Required action
When you retype the listing, keep every word exactly as it appears.

+++

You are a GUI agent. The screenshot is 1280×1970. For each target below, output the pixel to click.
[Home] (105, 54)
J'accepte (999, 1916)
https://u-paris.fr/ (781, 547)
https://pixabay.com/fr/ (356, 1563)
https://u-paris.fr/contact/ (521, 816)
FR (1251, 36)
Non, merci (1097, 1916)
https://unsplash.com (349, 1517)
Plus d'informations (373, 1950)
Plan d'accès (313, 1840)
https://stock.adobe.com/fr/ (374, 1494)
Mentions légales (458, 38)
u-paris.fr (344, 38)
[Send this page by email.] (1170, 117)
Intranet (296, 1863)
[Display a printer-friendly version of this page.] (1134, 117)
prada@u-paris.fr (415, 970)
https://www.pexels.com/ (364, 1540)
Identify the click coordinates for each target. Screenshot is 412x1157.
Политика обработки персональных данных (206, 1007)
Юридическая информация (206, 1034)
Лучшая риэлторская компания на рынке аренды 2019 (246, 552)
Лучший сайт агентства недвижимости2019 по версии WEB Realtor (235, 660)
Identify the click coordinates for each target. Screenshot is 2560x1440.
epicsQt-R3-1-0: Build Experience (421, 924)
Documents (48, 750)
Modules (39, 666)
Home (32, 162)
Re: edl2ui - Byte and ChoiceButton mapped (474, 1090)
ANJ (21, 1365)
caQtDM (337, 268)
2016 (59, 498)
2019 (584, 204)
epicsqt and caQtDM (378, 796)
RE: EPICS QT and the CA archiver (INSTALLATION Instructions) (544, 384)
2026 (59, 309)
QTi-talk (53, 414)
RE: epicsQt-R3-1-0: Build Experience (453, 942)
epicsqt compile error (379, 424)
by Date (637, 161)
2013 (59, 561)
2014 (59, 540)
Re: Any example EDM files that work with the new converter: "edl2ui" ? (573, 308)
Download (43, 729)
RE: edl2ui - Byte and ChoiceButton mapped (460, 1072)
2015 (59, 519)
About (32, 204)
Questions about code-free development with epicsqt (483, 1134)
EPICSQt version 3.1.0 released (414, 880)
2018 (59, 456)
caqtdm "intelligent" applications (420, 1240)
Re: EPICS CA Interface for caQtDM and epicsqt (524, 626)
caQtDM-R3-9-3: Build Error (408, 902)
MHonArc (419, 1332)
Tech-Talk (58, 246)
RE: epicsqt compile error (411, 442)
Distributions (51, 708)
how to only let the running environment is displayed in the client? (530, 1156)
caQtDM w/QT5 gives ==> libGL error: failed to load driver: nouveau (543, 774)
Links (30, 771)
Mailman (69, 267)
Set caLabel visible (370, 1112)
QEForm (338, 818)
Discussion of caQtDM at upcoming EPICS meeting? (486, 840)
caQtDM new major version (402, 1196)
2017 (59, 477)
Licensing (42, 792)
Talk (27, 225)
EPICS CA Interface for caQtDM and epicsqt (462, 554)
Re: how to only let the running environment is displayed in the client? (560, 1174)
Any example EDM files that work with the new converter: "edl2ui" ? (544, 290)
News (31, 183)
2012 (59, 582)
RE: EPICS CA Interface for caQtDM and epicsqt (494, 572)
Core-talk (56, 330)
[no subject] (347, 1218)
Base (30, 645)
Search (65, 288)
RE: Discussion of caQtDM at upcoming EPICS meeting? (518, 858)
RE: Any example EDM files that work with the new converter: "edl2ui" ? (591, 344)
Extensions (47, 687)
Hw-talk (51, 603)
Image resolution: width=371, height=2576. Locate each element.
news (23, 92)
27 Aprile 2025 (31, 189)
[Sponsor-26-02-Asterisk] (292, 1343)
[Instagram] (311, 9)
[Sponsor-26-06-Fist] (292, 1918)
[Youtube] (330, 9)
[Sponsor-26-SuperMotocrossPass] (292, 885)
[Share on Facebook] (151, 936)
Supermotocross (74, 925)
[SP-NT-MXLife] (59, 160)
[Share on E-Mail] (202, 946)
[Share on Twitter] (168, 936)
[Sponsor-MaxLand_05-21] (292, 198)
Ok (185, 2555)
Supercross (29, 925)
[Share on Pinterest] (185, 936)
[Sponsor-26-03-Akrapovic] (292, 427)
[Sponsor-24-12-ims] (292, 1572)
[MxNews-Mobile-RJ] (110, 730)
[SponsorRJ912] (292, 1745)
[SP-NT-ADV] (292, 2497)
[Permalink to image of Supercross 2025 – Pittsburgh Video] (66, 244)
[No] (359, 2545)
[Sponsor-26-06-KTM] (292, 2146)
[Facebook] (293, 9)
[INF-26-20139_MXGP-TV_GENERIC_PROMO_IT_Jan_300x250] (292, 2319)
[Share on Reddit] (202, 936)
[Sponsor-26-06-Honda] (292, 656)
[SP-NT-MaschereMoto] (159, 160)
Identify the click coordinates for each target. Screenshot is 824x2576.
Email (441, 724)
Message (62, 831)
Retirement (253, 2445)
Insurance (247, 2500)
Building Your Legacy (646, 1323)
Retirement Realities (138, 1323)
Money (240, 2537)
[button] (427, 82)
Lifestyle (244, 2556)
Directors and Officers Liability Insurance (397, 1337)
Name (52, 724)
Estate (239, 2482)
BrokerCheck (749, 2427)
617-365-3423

+++

Answer area
You are a GUI agent. The screenshot is 1280×1970. For each target below, output the pixel to click.
[Home] (105, 54)
J'accepte (999, 1916)
https://u-paris.fr/ (781, 547)
https://pixabay.com/fr/ (356, 1563)
https://u-paris.fr/contact/ (521, 816)
FR (1251, 36)
Non, merci (1097, 1916)
https://unsplash.com (349, 1517)
Plus d'informations (373, 1950)
Plan d'accès (313, 1840)
https://stock.adobe.com/fr/ (374, 1494)
Mentions légales (458, 38)
u-paris.fr (344, 38)
[Send this page by email.] (1170, 117)
Intranet (296, 1863)
[Display a printer-friendly version of this page.] (1134, 117)
prada@u-paris.fr (415, 970)
https://www.pexels.com/ (364, 1540)
Identify the click coordinates for each target. Screenshot is 412x1157.
Политика обработки персональных данных (206, 1007)
Юридическая информация (206, 1034)
Лучшая риэлторская компания на рынке аренды 2019 (246, 552)
Лучший сайт агентства недвижимости2019 по версии WEB Realtor (235, 660)
Identify the click coordinates for each target. Screenshot is 2560x1440.
epicsQt-R3-1-0: Build Experience (421, 924)
Documents (48, 750)
Modules (39, 666)
Home (32, 162)
Re: edl2ui - Byte and ChoiceButton mapped (474, 1090)
ANJ (21, 1365)
caQtDM (337, 268)
2016 (59, 498)
2019 (584, 204)
epicsqt and caQtDM (378, 796)
RE: EPICS QT and the CA archiver (INSTALLATION Instructions) (544, 384)
2026 (59, 309)
QTi-talk (53, 414)
RE: epicsQt-R3-1-0: Build Experience (453, 942)
epicsqt compile error (379, 424)
by Date (637, 161)
2013 (59, 561)
2014 (59, 540)
Re: Any example EDM files that work with the new converter: "edl2ui" ? (573, 308)
Download (43, 729)
RE: edl2ui - Byte and ChoiceButton mapped (460, 1072)
2015 (59, 519)
About (32, 204)
Questions about code-free development with epicsqt (483, 1134)
EPICSQt version 3.1.0 released (414, 880)
2018 (59, 456)
caqtdm "intelligent" applications (420, 1240)
Re: EPICS CA Interface for caQtDM and epicsqt (524, 626)
caQtDM-R3-9-3: Build Error (408, 902)
MHonArc (419, 1332)
Tech-Talk (58, 246)
RE: epicsqt compile error (411, 442)
Distributions (51, 708)
how to only let the running environment is displayed in the client? (530, 1156)
caQtDM w/QT5 gives ==> libGL error: failed to load driver: nouveau (543, 774)
Links (30, 771)
Mailman (69, 267)
Set caLabel visible (370, 1112)
QEForm (338, 818)
Discussion of caQtDM at upcoming EPICS meeting? (486, 840)
caQtDM new major version (402, 1196)
2017 (59, 477)
Licensing (42, 792)
Talk (27, 225)
EPICS CA Interface for caQtDM and epicsqt (462, 554)
Re: how to only let the running environment is displayed in the client? (560, 1174)
Any example EDM files that work with the new converter: "edl2ui" ? (544, 290)
News (31, 183)
2012 (59, 582)
RE: EPICS CA Interface for caQtDM and epicsqt (494, 572)
Core-talk (56, 330)
[no subject] (347, 1218)
Base (30, 645)
Search (65, 288)
RE: Discussion of caQtDM at upcoming EPICS meeting? (518, 858)
RE: Any example EDM files that work with the new converter: "edl2ui" ? (591, 344)
Extensions (47, 687)
Hw-talk (51, 603)
Image resolution: width=371, height=2576. Locate each element.
news (23, 92)
27 Aprile 2025 (31, 189)
[Sponsor-26-02-Asterisk] (292, 1343)
[Instagram] (311, 9)
[Sponsor-26-06-Fist] (292, 1918)
[Youtube] (330, 9)
[Sponsor-26-SuperMotocrossPass] (292, 885)
[Share on Facebook] (151, 936)
Supermotocross (74, 925)
[SP-NT-MXLife] (59, 160)
[Share on E-Mail] (202, 946)
[Share on Twitter] (168, 936)
[Sponsor-MaxLand_05-21] (292, 198)
Ok (185, 2555)
Supercross (29, 925)
[Share on Pinterest] (185, 936)
[Sponsor-26-03-Akrapovic] (292, 427)
[Sponsor-24-12-ims] (292, 1572)
[MxNews-Mobile-RJ] (110, 730)
[SponsorRJ912] (292, 1745)
[SP-NT-ADV] (292, 2497)
[Permalink to image of Supercross 2025 – Pittsburgh Video] (66, 244)
[No] (359, 2545)
[Sponsor-26-06-KTM] (292, 2146)
[Facebook] (293, 9)
[INF-26-20139_MXGP-TV_GENERIC_PROMO_IT_Jan_300x250] (292, 2319)
[Share on Reddit] (202, 936)
[Sponsor-26-06-Honda] (292, 656)
[SP-NT-MaschereMoto] (159, 160)
Identify the click coordinates for each target. Screenshot is 824x2576.
Email (441, 724)
Message (62, 831)
Retirement (253, 2445)
Insurance (247, 2500)
Building Your Legacy (646, 1323)
Retirement Realities (138, 1323)
Money (240, 2537)
[button] (427, 82)
Lifestyle (244, 2556)
Directors and Officers Liability Insurance (397, 1337)
Name (52, 724)
Estate (239, 2482)
BrokerCheck (749, 2427)
617-365-3423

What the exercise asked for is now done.